* **Working data**
>>>>

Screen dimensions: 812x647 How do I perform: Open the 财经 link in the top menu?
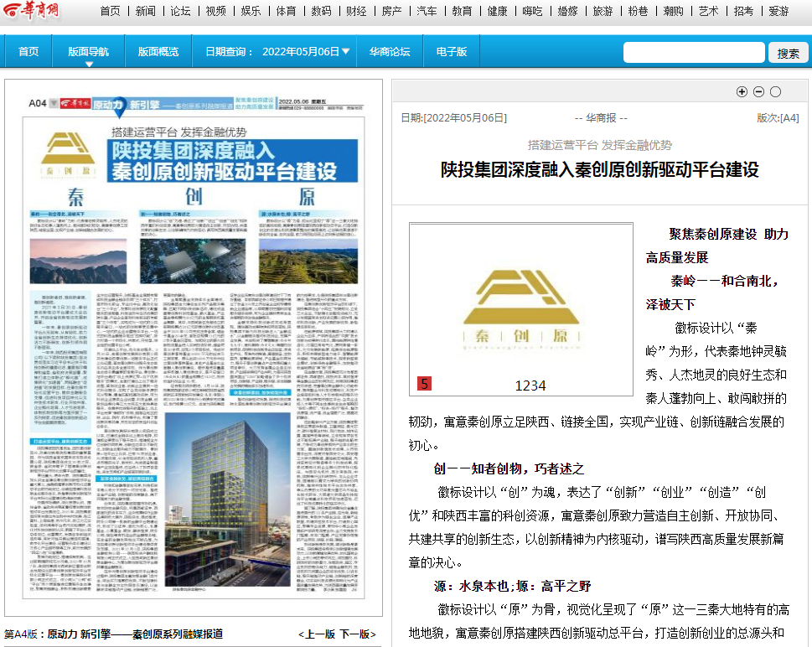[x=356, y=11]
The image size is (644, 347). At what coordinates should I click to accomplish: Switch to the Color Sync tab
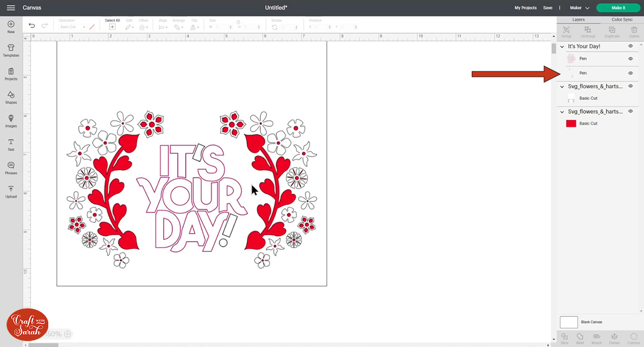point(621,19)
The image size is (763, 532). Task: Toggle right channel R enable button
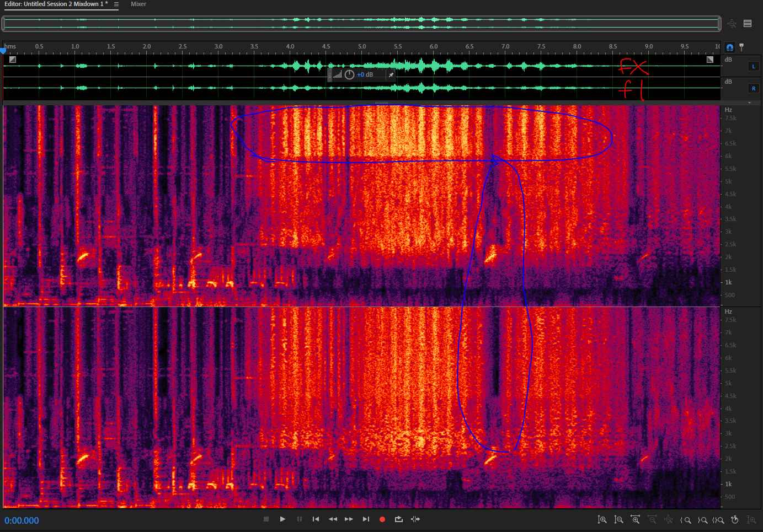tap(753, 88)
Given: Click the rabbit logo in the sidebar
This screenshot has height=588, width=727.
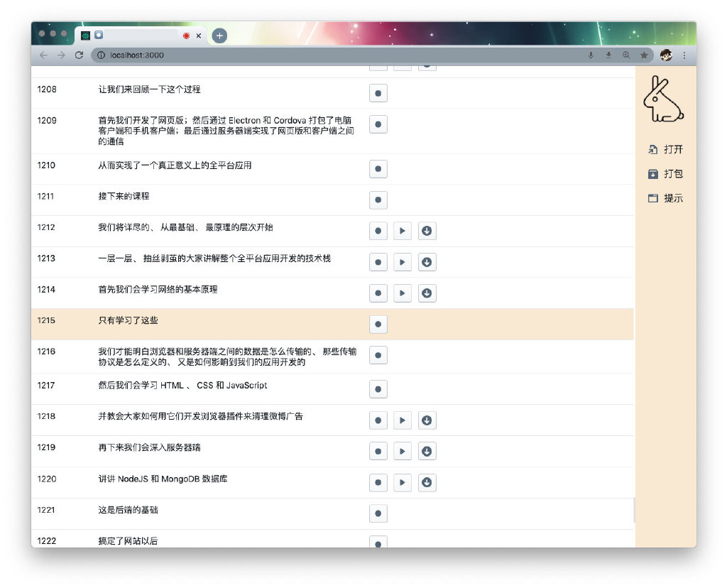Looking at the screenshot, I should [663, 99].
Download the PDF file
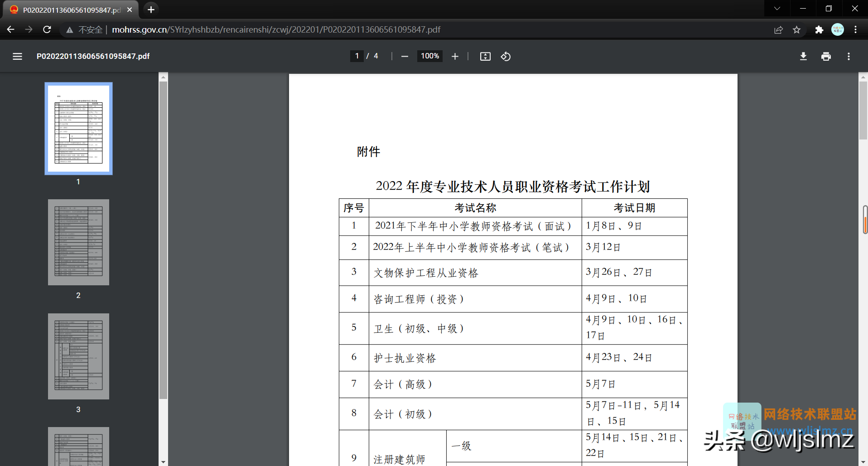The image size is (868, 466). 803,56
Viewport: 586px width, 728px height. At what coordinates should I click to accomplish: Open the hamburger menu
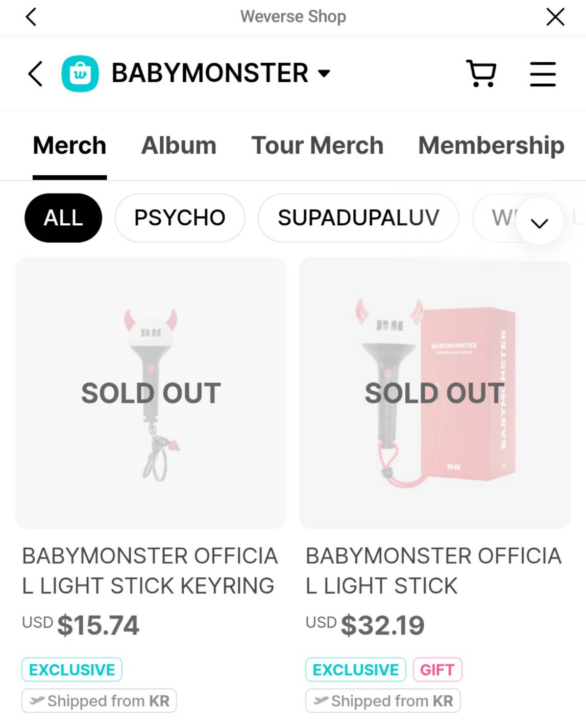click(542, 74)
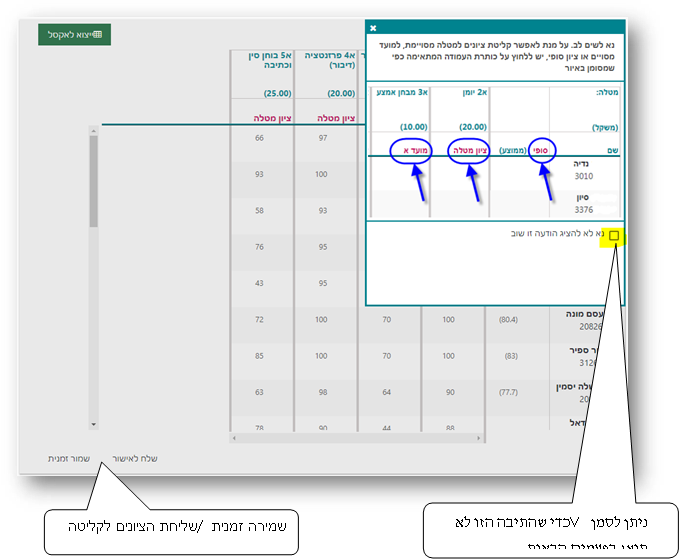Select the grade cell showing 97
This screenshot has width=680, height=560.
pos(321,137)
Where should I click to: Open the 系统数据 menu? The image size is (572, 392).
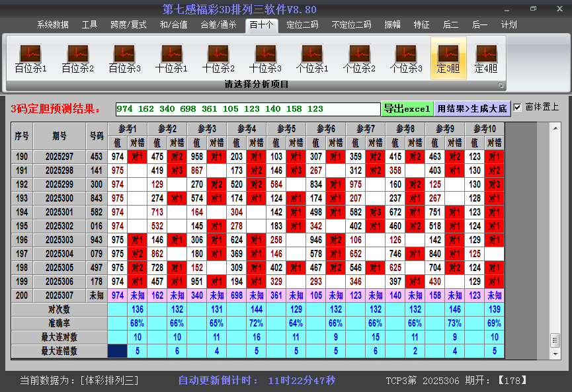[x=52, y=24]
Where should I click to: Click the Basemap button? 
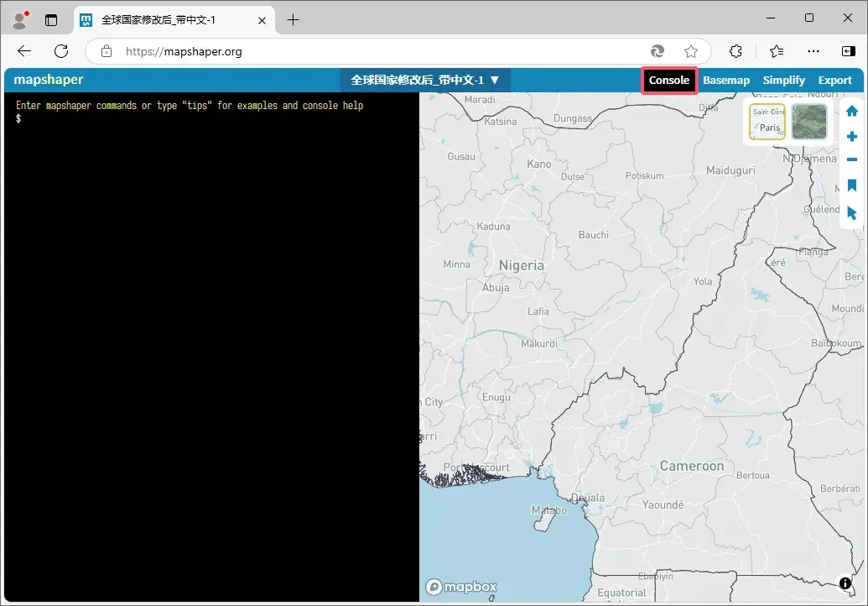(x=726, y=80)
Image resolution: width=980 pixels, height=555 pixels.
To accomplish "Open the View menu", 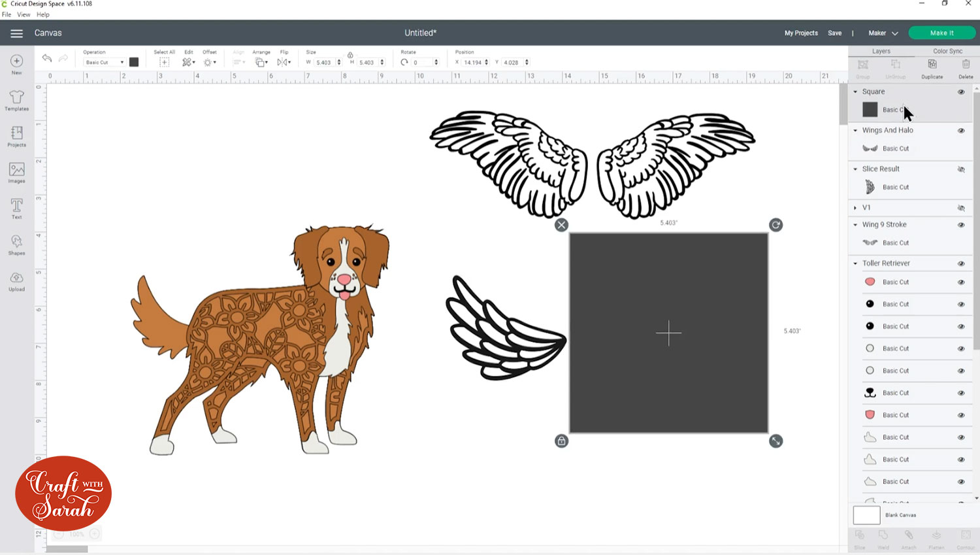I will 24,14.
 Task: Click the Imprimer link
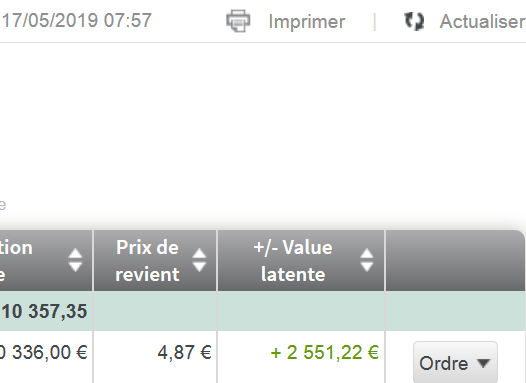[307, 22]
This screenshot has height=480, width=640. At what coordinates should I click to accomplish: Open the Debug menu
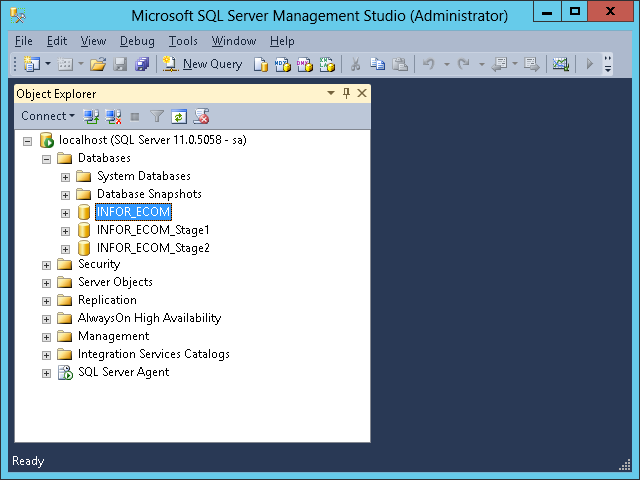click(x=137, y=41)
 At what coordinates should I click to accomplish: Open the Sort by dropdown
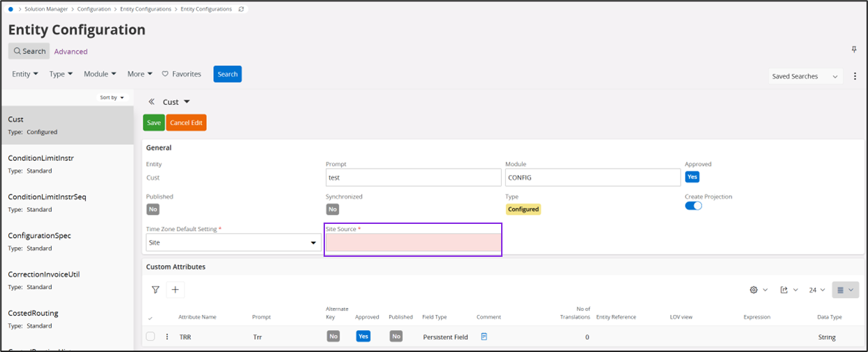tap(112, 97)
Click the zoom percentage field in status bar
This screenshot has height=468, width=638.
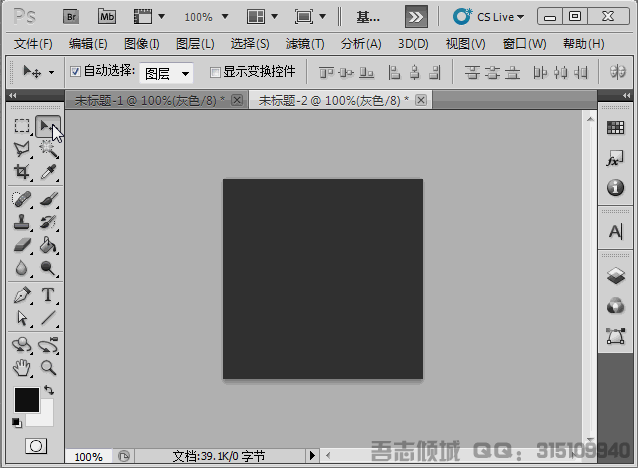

<<<<

* **Aim of the task**
Please restate the material above line by line, exactly, beginning at its first line and ending with the line that contains "Given: Click the rabbit logo in the sidebar", without any pictures.

* **Output of the exercise**
Screen dimensions: 812x647 How do I perform: Open the 财经 link in the top menu?
[x=356, y=11]
The image size is (644, 347). At what coordinates should I click to accomplish: Switch to the Color Sync tab
point(621,19)
The image size is (763, 532). Task: Toggle right channel R enable button
tap(753, 88)
Given: Click the rabbit logo in the sidebar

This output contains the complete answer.